BUCHAREST (Reuters) – Romania’s first-quarter trade deficit grew by 9.4 percent on the year to 4.8 billion euros, showing signs of slower deterioration thanks to stronger exports, data showed yesterday.
The National Statistics Board (INS) said CIF (cost/insurance/ freight) imports rose 12.3 percent year-on-year to 12.8 billion euros, compared with 13.1 percent growth in January-February, while exports were up 13.5 percent versus 19.4 percent in the first two months of the year.
“The first-quarter figures look good,” said Ionut Dumitru, head of research at Raiffeisen Bank in Bucharest.
“There are very high chances to see the current account gap remaining at around 14 percent of the gross domestic product this year if the leu stays around current levels.”

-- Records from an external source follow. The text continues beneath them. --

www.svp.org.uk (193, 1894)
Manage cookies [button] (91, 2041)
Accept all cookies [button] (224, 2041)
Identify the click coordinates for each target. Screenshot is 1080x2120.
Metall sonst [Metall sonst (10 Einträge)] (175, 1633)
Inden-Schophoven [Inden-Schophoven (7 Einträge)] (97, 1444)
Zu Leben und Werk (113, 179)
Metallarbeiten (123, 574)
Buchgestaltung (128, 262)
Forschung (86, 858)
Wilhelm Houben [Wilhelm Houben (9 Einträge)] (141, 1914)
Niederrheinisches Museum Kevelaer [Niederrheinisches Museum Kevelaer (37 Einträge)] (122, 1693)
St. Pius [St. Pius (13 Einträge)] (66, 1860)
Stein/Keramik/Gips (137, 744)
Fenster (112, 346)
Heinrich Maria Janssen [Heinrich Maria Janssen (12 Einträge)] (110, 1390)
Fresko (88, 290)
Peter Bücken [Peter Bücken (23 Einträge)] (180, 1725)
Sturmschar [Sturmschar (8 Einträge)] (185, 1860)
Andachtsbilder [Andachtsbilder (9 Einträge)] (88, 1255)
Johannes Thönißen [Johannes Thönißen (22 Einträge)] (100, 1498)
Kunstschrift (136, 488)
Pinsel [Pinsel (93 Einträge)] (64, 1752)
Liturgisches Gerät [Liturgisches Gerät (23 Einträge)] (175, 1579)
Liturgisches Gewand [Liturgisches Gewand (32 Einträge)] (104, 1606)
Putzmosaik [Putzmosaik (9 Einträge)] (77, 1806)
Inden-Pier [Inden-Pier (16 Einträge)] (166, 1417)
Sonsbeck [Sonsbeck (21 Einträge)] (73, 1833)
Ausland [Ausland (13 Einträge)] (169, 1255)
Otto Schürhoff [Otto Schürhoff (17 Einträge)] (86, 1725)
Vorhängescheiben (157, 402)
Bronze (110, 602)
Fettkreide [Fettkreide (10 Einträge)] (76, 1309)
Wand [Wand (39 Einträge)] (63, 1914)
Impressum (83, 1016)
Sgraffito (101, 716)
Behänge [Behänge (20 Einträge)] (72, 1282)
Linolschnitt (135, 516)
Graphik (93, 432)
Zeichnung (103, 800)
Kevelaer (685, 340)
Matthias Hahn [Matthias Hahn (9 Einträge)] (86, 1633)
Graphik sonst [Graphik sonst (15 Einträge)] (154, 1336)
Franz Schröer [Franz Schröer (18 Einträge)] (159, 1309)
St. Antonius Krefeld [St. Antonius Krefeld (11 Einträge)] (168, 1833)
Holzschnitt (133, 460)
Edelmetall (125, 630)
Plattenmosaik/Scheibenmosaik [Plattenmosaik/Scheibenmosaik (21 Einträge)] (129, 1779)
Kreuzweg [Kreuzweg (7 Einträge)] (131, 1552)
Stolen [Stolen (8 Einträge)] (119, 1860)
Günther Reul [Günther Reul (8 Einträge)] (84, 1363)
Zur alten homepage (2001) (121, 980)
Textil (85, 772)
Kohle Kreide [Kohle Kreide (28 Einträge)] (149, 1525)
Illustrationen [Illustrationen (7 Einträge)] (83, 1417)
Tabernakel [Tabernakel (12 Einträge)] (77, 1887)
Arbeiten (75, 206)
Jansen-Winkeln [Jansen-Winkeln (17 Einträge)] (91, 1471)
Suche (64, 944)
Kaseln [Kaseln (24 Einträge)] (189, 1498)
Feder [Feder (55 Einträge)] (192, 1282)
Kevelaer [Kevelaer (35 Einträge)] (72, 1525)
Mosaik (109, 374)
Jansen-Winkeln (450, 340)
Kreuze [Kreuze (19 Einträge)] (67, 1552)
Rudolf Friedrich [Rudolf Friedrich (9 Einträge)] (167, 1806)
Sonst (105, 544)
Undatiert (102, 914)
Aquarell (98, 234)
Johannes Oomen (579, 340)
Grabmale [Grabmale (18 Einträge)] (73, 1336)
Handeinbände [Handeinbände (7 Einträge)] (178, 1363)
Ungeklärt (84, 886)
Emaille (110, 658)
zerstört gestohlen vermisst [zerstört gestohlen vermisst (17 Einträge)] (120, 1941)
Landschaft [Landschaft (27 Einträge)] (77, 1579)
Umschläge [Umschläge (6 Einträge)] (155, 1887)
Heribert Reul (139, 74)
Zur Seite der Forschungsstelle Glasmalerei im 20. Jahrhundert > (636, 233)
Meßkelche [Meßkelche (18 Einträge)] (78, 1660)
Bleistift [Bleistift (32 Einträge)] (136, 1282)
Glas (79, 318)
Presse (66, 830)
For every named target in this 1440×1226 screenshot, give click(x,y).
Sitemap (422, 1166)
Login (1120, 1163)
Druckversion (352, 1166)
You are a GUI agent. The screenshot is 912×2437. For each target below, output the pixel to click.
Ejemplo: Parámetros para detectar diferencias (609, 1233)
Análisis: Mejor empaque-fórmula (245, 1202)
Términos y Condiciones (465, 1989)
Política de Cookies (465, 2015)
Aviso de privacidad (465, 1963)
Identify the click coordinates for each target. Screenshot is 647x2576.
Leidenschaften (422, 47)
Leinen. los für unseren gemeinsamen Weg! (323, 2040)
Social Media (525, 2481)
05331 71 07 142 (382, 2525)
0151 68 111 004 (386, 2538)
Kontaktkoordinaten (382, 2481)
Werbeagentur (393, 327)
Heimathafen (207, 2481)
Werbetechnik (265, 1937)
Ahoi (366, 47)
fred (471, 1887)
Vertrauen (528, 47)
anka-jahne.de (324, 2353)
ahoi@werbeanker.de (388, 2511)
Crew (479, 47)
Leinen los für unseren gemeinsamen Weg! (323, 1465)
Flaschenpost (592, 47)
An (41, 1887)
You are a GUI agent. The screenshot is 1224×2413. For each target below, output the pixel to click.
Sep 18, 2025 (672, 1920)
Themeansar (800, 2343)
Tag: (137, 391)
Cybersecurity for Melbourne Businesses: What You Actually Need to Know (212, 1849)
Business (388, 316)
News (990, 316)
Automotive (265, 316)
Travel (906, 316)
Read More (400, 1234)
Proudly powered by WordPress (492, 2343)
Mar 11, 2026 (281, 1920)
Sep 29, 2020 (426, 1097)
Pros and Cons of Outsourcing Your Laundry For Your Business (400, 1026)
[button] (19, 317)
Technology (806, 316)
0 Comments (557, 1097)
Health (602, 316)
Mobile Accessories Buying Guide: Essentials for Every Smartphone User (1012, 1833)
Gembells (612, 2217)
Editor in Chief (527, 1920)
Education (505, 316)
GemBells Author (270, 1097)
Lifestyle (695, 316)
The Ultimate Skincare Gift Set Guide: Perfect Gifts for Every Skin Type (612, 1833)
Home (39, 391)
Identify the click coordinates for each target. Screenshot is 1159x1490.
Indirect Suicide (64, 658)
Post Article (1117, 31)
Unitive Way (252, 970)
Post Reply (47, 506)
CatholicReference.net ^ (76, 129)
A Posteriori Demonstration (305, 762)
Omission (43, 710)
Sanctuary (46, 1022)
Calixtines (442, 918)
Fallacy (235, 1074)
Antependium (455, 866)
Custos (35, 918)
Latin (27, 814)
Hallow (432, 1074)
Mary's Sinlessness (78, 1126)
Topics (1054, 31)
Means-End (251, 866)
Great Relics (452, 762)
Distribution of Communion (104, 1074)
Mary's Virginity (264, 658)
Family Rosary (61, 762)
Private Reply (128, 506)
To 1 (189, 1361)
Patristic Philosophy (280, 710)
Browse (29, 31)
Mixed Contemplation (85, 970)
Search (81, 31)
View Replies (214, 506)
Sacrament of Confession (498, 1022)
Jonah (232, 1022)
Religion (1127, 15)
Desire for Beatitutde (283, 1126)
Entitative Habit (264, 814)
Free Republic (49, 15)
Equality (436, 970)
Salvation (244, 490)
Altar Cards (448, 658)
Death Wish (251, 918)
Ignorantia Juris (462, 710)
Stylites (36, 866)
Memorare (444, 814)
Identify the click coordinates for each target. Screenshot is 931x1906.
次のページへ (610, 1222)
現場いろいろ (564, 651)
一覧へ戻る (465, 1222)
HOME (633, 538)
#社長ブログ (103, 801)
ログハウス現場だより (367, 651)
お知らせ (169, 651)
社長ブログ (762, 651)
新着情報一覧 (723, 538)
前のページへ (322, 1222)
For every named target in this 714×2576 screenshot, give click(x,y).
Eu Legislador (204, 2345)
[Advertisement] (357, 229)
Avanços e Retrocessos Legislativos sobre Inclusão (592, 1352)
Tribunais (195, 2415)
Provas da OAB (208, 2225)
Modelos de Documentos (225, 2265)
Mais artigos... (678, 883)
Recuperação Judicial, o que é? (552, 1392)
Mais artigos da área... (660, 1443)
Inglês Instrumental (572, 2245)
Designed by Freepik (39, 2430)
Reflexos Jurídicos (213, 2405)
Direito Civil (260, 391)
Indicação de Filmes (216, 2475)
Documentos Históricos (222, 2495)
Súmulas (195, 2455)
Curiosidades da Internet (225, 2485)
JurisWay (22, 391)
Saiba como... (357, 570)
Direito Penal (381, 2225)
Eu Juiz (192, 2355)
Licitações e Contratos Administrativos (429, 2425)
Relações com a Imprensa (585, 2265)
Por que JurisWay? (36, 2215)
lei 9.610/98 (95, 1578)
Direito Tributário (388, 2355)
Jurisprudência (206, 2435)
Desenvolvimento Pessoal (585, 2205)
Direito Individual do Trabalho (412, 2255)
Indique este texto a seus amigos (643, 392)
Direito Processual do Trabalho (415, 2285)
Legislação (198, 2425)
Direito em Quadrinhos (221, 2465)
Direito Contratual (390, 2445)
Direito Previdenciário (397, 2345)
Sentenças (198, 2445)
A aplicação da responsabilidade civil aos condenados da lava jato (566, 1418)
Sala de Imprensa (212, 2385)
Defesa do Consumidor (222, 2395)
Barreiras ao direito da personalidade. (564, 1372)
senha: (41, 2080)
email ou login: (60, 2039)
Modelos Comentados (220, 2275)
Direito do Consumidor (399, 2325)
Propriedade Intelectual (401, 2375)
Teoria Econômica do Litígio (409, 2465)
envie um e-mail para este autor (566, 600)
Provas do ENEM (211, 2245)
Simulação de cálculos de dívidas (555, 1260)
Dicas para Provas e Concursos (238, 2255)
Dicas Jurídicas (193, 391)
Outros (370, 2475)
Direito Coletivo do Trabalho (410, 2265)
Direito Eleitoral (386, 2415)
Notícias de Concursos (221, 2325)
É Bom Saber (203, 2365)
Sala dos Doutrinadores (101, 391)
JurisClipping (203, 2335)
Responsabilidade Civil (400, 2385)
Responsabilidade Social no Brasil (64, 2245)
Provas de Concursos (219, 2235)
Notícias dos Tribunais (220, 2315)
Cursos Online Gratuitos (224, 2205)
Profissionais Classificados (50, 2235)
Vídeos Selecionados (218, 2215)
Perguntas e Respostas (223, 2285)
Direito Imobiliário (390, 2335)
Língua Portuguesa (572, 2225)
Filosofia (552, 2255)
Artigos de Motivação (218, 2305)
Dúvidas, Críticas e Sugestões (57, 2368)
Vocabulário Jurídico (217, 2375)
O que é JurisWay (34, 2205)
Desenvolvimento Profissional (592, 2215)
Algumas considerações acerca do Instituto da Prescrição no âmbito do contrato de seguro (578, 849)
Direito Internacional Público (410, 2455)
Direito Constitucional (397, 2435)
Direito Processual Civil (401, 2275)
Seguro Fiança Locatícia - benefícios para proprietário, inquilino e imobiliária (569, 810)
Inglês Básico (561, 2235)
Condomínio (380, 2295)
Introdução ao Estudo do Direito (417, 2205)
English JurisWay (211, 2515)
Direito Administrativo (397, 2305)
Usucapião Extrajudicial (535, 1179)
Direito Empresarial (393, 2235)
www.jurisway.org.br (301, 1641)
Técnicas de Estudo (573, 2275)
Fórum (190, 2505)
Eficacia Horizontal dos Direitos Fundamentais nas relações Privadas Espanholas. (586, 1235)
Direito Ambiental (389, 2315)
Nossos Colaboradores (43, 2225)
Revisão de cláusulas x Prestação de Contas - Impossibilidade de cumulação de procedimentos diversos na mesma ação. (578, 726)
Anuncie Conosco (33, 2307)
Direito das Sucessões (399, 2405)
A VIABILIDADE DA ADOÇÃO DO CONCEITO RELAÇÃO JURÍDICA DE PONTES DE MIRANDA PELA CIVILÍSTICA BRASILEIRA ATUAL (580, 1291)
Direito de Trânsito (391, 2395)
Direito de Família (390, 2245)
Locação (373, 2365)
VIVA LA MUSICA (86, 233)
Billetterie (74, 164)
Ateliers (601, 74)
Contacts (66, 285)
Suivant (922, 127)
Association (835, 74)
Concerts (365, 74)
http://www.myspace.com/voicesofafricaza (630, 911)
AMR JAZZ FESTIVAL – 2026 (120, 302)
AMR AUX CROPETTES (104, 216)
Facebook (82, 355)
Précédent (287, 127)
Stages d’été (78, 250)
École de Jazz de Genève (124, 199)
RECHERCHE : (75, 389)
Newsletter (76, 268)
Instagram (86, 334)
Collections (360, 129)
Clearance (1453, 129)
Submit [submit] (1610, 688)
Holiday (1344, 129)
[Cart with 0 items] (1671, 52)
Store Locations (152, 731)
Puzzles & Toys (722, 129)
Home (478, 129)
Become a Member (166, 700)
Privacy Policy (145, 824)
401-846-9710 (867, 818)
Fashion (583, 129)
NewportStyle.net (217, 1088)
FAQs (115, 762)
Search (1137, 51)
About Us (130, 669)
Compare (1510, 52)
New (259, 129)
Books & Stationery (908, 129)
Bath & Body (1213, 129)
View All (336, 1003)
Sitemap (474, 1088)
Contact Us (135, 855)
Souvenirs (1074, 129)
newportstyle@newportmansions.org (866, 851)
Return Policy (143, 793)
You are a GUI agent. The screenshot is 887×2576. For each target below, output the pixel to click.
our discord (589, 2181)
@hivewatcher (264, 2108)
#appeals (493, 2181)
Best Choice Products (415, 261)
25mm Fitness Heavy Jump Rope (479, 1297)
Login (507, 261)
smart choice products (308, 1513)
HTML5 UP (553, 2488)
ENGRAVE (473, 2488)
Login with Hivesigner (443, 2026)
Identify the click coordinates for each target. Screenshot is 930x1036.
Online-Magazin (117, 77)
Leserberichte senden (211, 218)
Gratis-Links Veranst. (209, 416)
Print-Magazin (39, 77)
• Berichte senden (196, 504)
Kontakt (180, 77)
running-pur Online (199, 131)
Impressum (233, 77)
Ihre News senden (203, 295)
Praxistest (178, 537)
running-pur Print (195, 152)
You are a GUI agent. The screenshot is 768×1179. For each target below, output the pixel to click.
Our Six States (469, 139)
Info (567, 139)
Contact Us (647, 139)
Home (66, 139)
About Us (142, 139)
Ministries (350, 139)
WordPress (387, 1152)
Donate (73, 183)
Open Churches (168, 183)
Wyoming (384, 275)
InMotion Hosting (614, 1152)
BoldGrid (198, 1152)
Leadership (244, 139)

Romania’s current account deficit, fueled by a widening trade gap, has become an economic headache in recent years, sparking talk of risks to the country’s economic stability in the wake of global financial woes.
But export growth appears to have picked up in recent months while imports slowed down on the back of a weaker leu which hit three-year lows against the euro in January.
The trade deficit grew by 47 percent in the first quarter of last year compared with 2006, and stood at 21.5 billion euros in all of 2007.
Central bank Governor Mugur Isarescu said last month the bank needed more time to assess whether the recent pickup in exports was sustainable.